One can follow this, but “we wanted him to win so badly that we couldn’t openly root for him or give him money” ultimately seems too cute by half. You can’t trick a red district into voting for a Democrat, and it doesn’t say much good about your party’s health if this ridiculous strategy is the consensus approach. They could have at least conducted some polling. Thompson sure seemed to have thought that Democratic resources would have helped. (His ability to use this refusal of funds as a rhetorical cudgel against the Democratic “establishment thinking” may have had some political value in unfriendly territory, though.)

The most logical explanation for what the party was actually thinking is that the DCCC didn’t think a race in a red-state red district that Trump carried by 27 points was the best use of limited resources or a seat worth building unrealistic expectations over. This isn’t a sign of Democratic establishment nefariousness, as some on Twitter have suggested. The DCCC’s job is to make difficult choices about which races are winnable and worth investing in, and Kansas’ 4th does not normally jump to the top of that list.

“We have to all acknowledge that those seats are held by Republicans and they’ve been held by Republicans for quite some time,” Rep. Denny Heck, the DCCC’s recruitment chair, said during February’s House Democrat retreat regarding its involvement in a series of four spring special elections. To Heck’s point, Kansas’ 4th has been Republican-controlled for more than 20 years and Georgia’s 6th—former Speaker Newt Gingrich’s old district—has been in GOP hands for nearly 40. Rob Quist, the Democratic candidate for Montana’s at-large seat, has been getting the same silent treatment Thompson got (though has had far more success crowdfunding), while the South Carolina special election to replace Office of Management and Budget Director Mick Mulvaney won’t come until June.

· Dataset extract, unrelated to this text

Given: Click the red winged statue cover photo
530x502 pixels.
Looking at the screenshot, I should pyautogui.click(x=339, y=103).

“We’re going to be very realistic about these four congressional districts,” Heck said, “while nonetheless talking and reaching out with people who’ve indicated interest and see if, in fact, they demonstrate the key principles and characteristics of viability.” It’s a cautious approach, but one that would have been hard to fault just a couple months ago—especially as these committees have to rebuild their war chests ahead of the midterms.

The special election the national party has deemed viable is the one to replace Price. Democratic candidate Jon Ossoff, a 30-year-old former congressional aide, has raised an astounding $8.3 million dollars to compete in the April 18 election, which will head to a June runoff if no candidate surpasses 50 percent. The reason the DCCC determines this race to be more winnable is because, on paper, it clearly is. The fresh new edition of the Cook Political Report’s Partisan Voting Index lists Georgia’s 6th as an R+8 district and Kansas’ 4th as an R+15. More importantly, this is a district that Trump only carried by 1 point over Clinton, 48 to 47. In the 2012 presidential election, Mitt Romney carried it by 24 points over President Obama, 61 to 37.

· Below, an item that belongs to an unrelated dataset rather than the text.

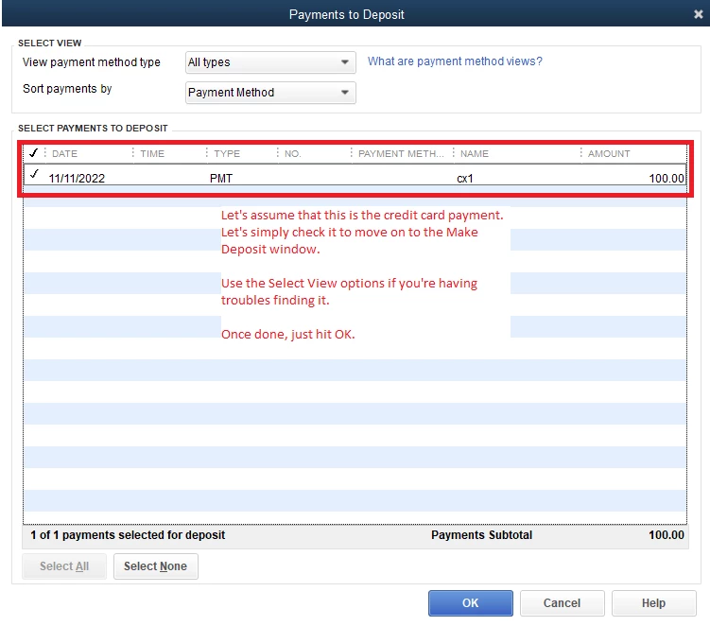
Task: Select the cx1 customer name cell
Action: point(465,179)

Georgia’s 6th District is a textbook example of the sort of district—highly educated suburbs, basically—that should trend toward Democrats in the Trump era and through which their most straightforward path to a House majority lies. The Democratic strategy there is also a textbook example of everything that the Sanders coalition hates about the Democratic Party (eschewing working-class districts in favor of suburban professionals) and the raw basis of the fury it expressed Tuesday night.

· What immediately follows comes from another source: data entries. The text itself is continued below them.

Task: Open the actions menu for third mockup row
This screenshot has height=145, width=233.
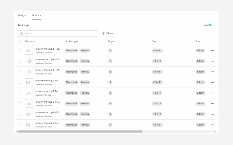Action: 213,72
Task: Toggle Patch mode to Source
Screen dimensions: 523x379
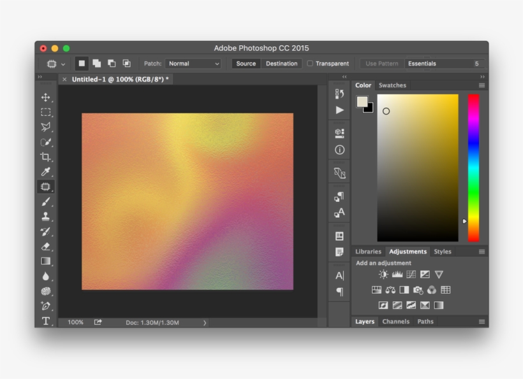Action: 246,63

The Sanders wing thinks the more durable, coherent, and necessary path for Democrats is to build a working-class party across racial lines. The Democratic Party establishment, meanwhile, recognizes suburban districts populated by professionals—who might view Trump as vulgar and unstable—as their more likely pickup opportunities. Both sides are right. This isn’t a tension that’s going away anytime soon, and it’s one that will only make the rift the party experienced in 2016 more visible.